(Collected data)
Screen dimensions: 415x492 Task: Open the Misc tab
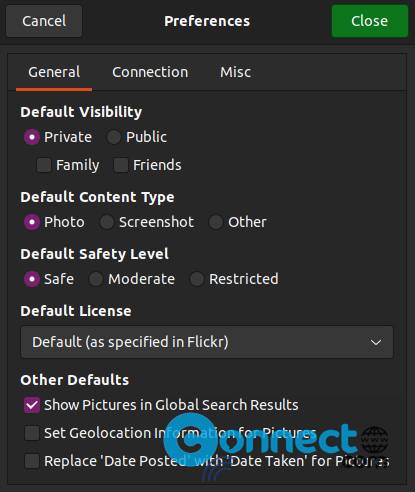(x=235, y=72)
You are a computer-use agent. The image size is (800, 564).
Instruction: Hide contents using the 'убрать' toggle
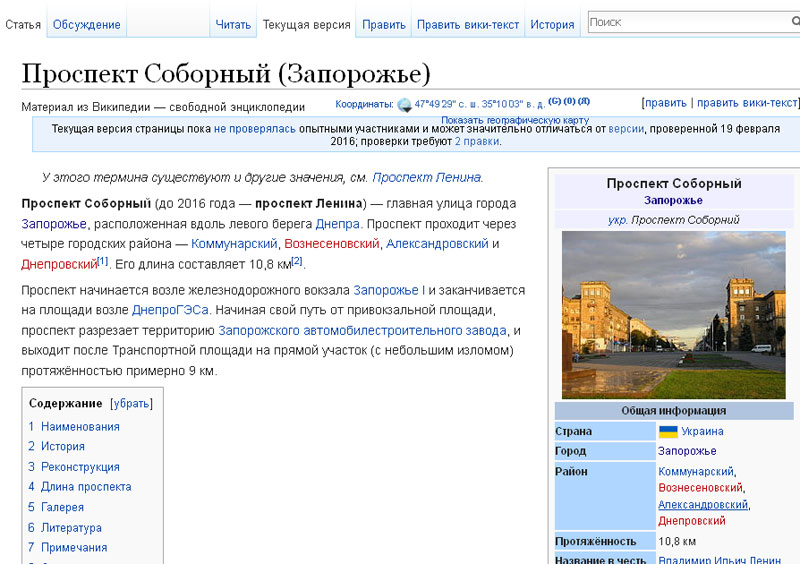click(132, 404)
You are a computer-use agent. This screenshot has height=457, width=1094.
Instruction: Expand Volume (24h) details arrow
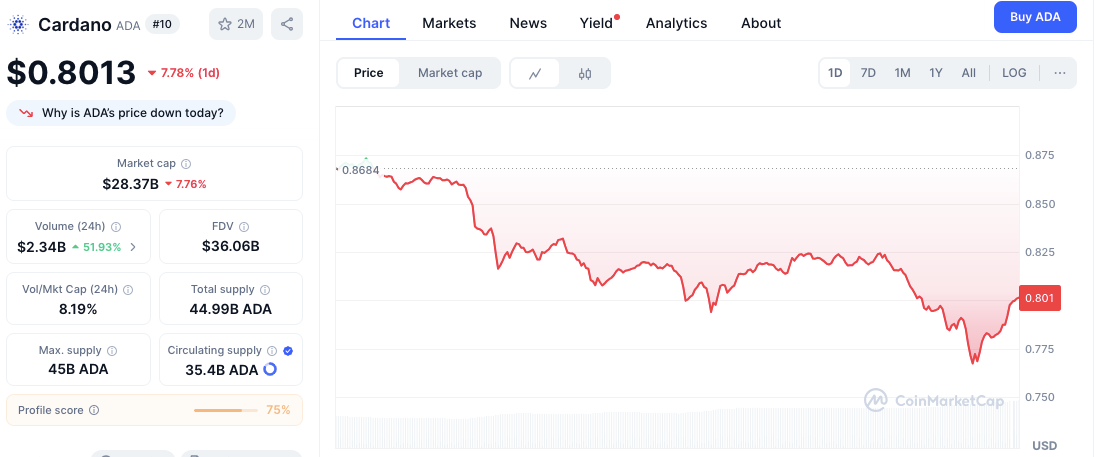tap(133, 246)
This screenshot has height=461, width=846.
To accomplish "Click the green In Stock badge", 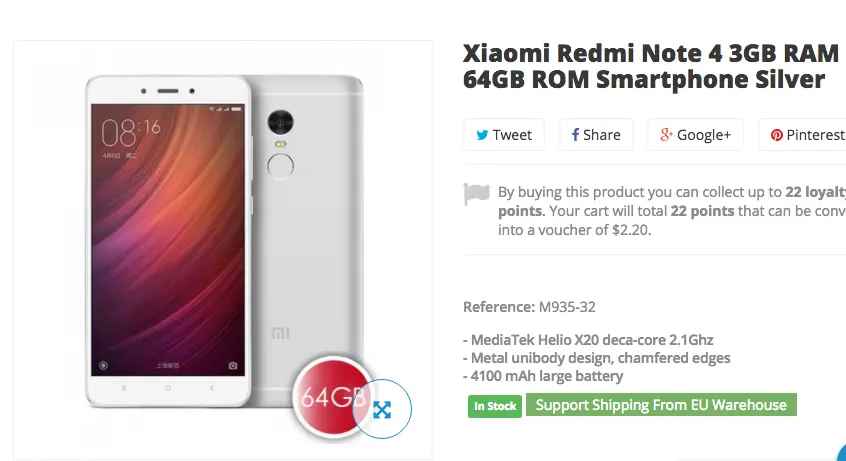I will coord(495,406).
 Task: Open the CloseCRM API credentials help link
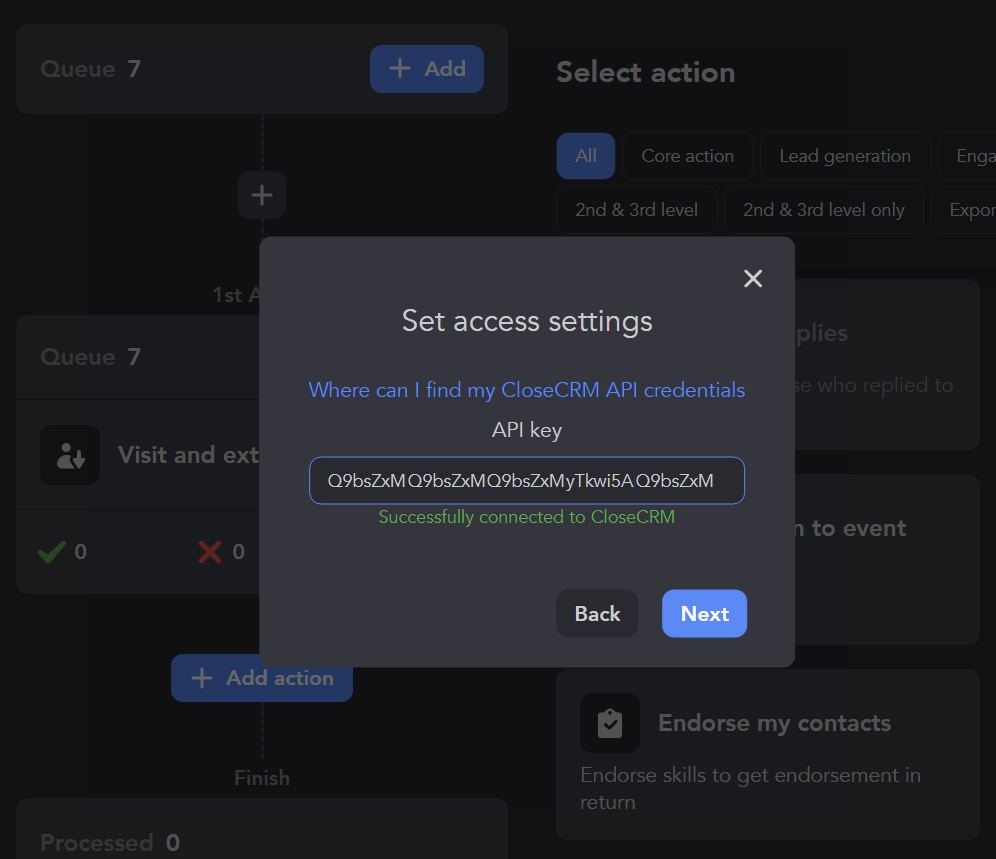(526, 390)
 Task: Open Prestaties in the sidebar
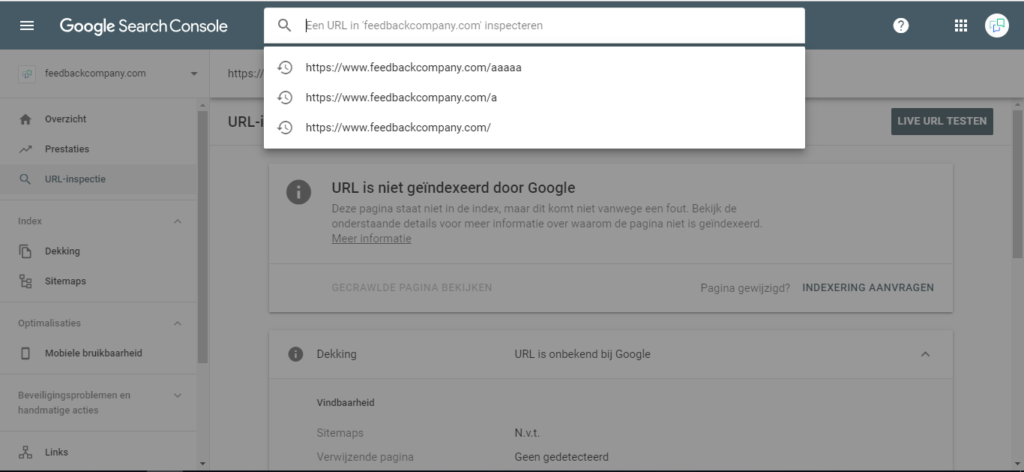[66, 149]
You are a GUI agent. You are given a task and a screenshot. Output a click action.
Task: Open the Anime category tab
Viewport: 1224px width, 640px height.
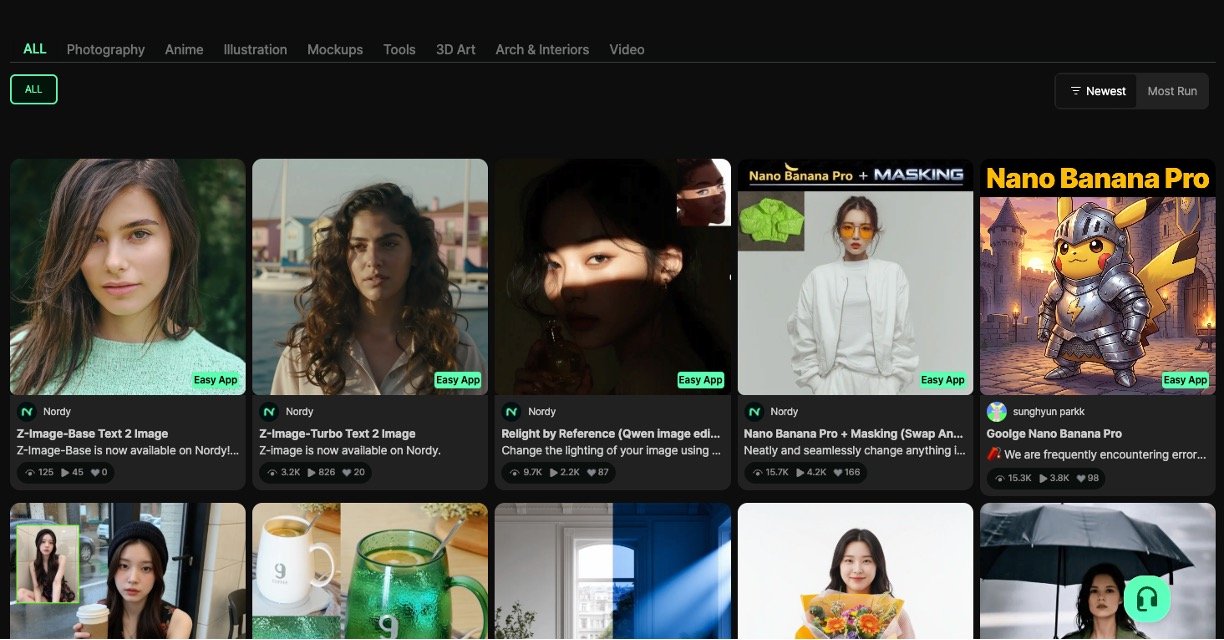click(x=184, y=49)
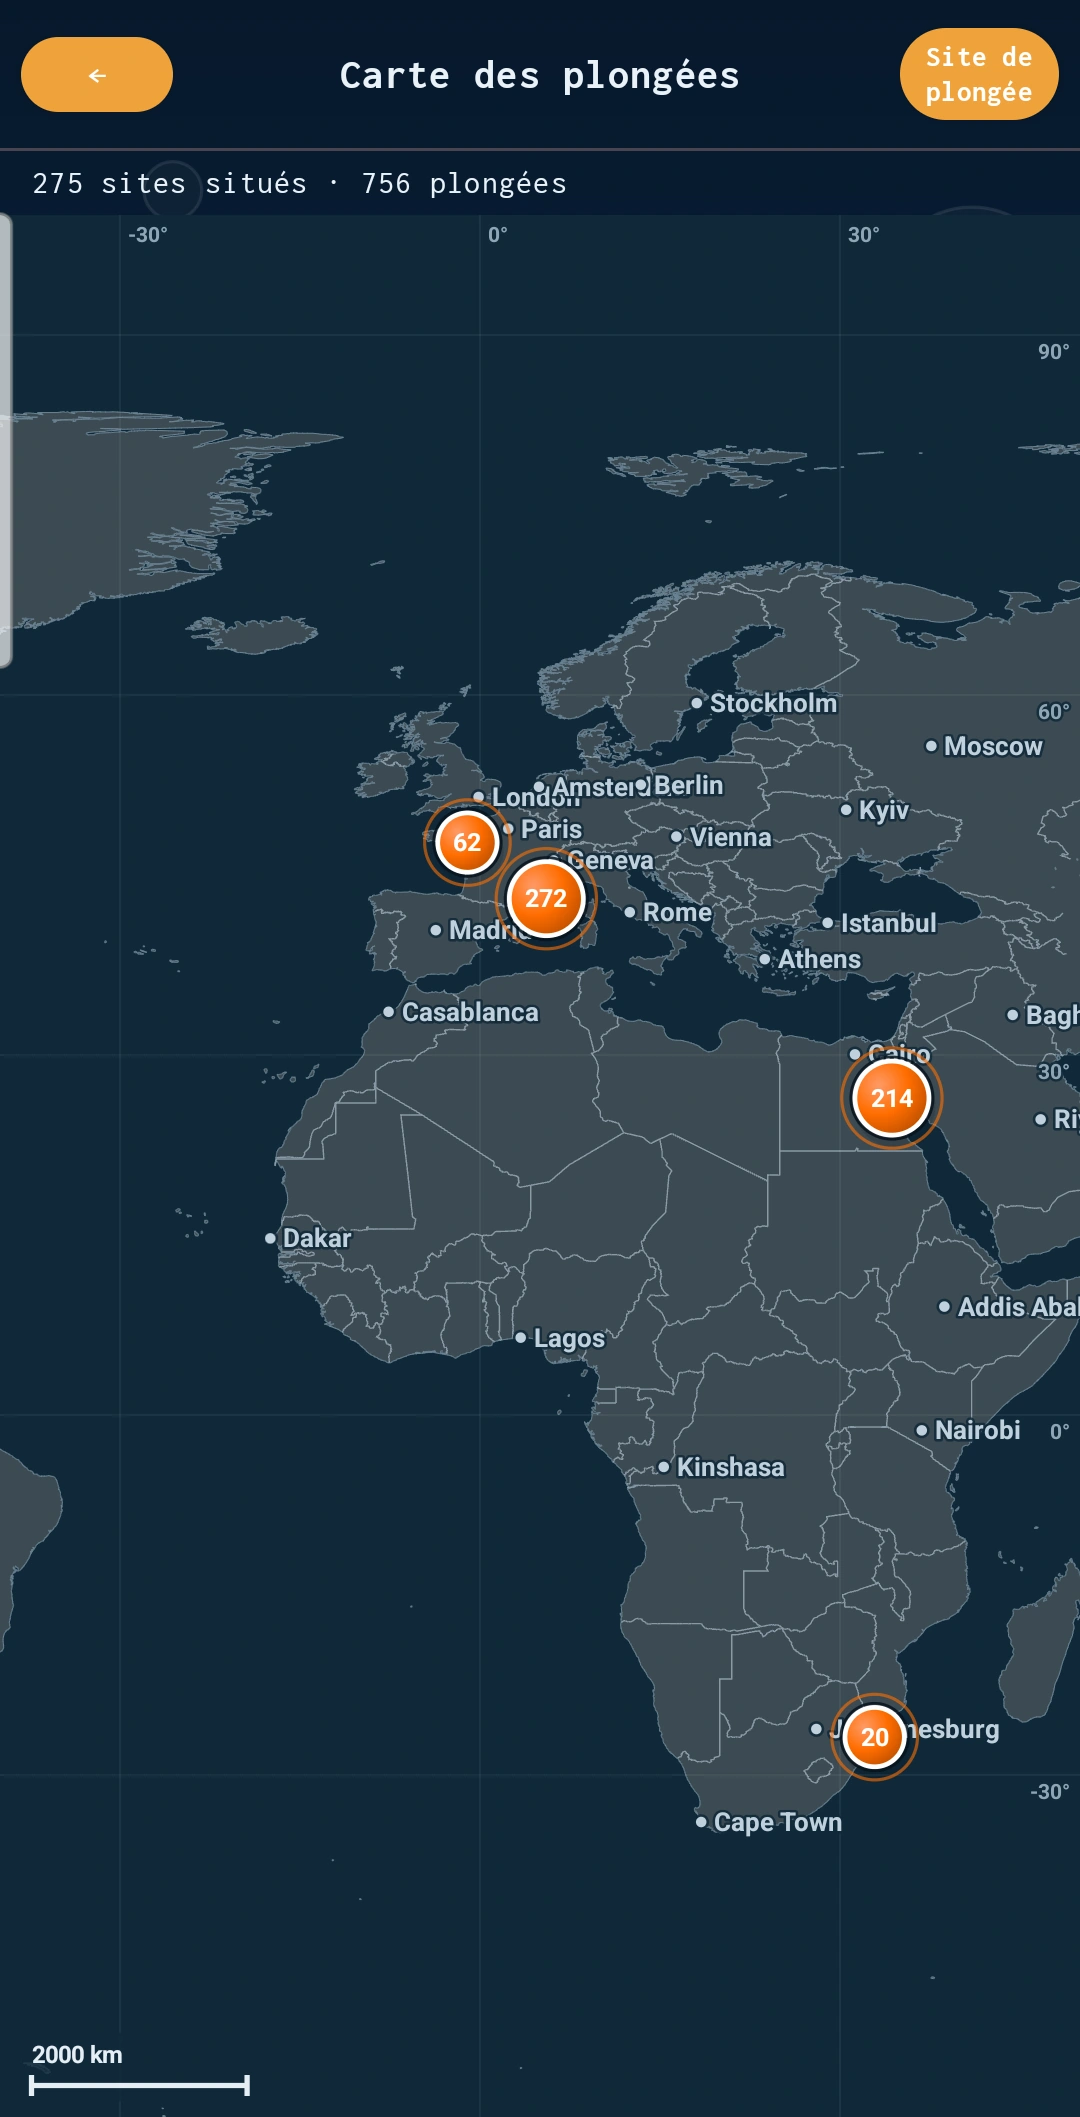Select the 214 cluster near Cairo
This screenshot has height=2117, width=1080.
892,1098
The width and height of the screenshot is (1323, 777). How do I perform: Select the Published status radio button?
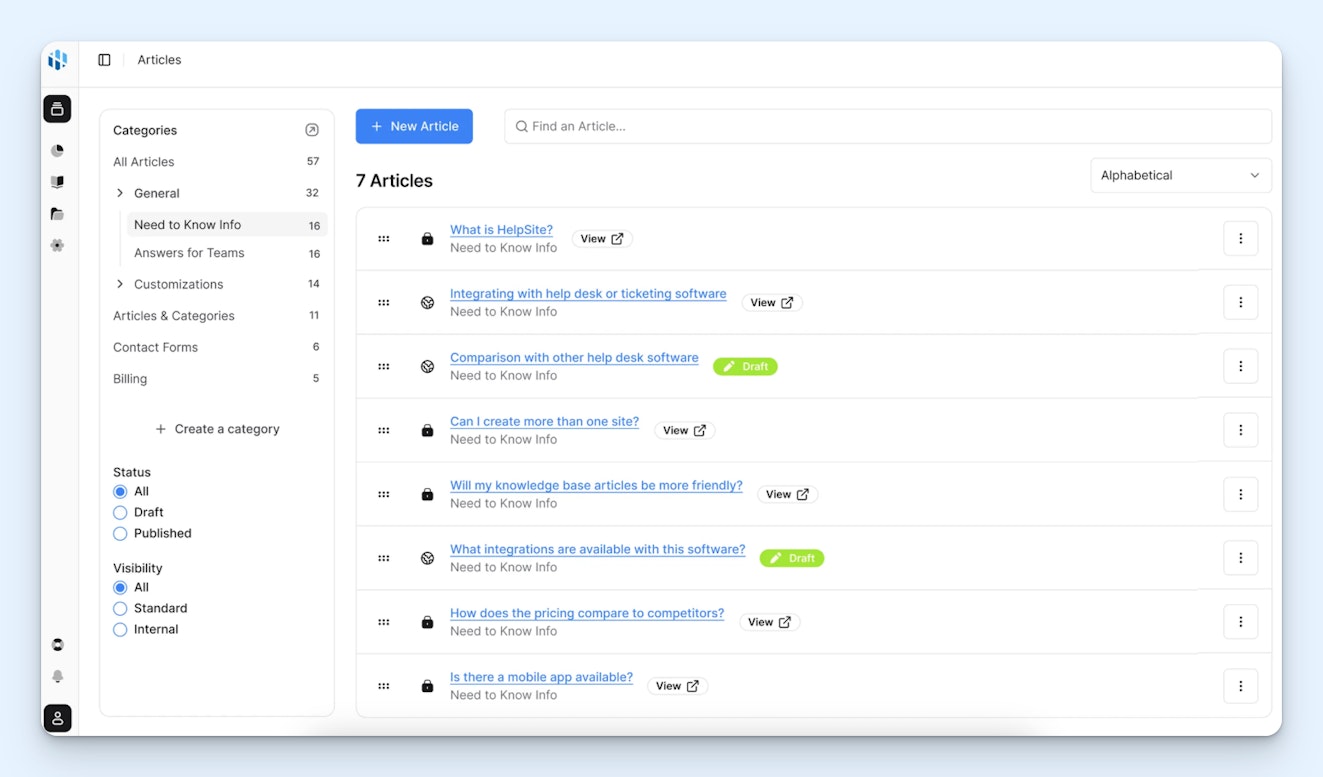click(x=120, y=533)
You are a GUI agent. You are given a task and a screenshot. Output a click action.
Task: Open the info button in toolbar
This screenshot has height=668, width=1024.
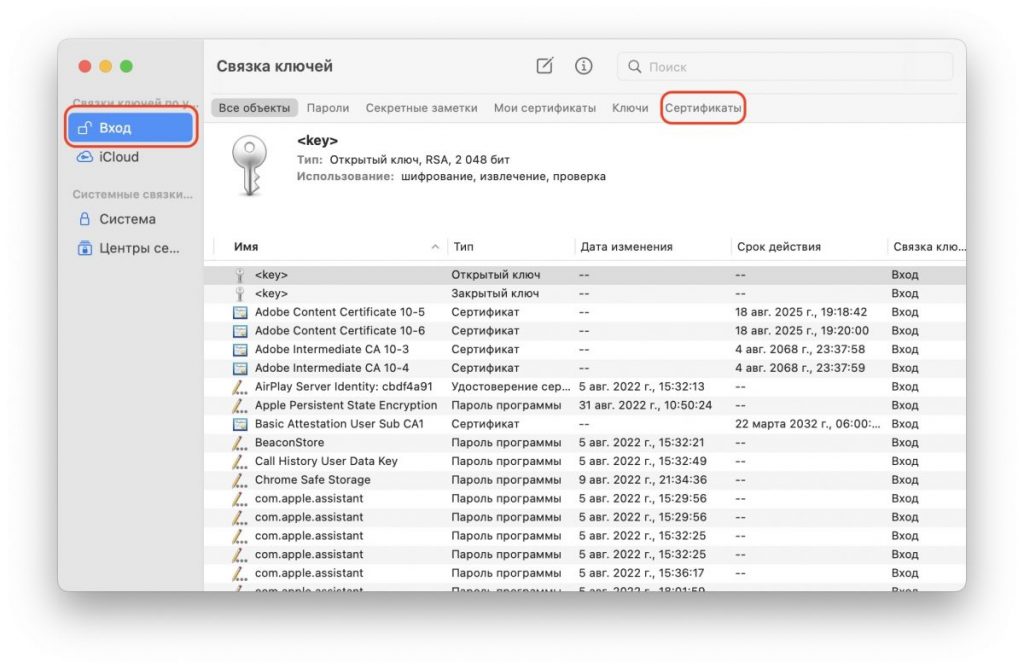point(583,66)
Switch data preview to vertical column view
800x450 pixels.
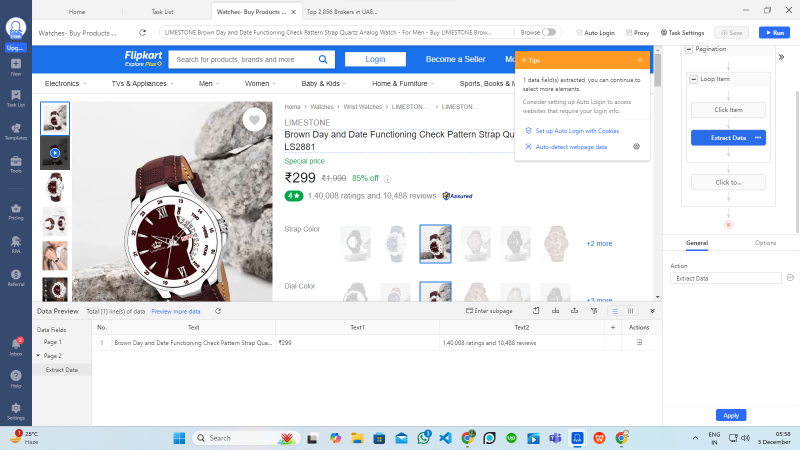630,311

** Task requirements **
Omit all pictures, and repeat exactly the lines from the line containing "Task: Open the info button in toolbar" through the end of the data.

** Solution to the exercise **
Task: Open the info button in toolbar
This screenshot has height=668, width=1024.
point(583,66)
Switch data preview to vertical column view
800x450 pixels.
630,311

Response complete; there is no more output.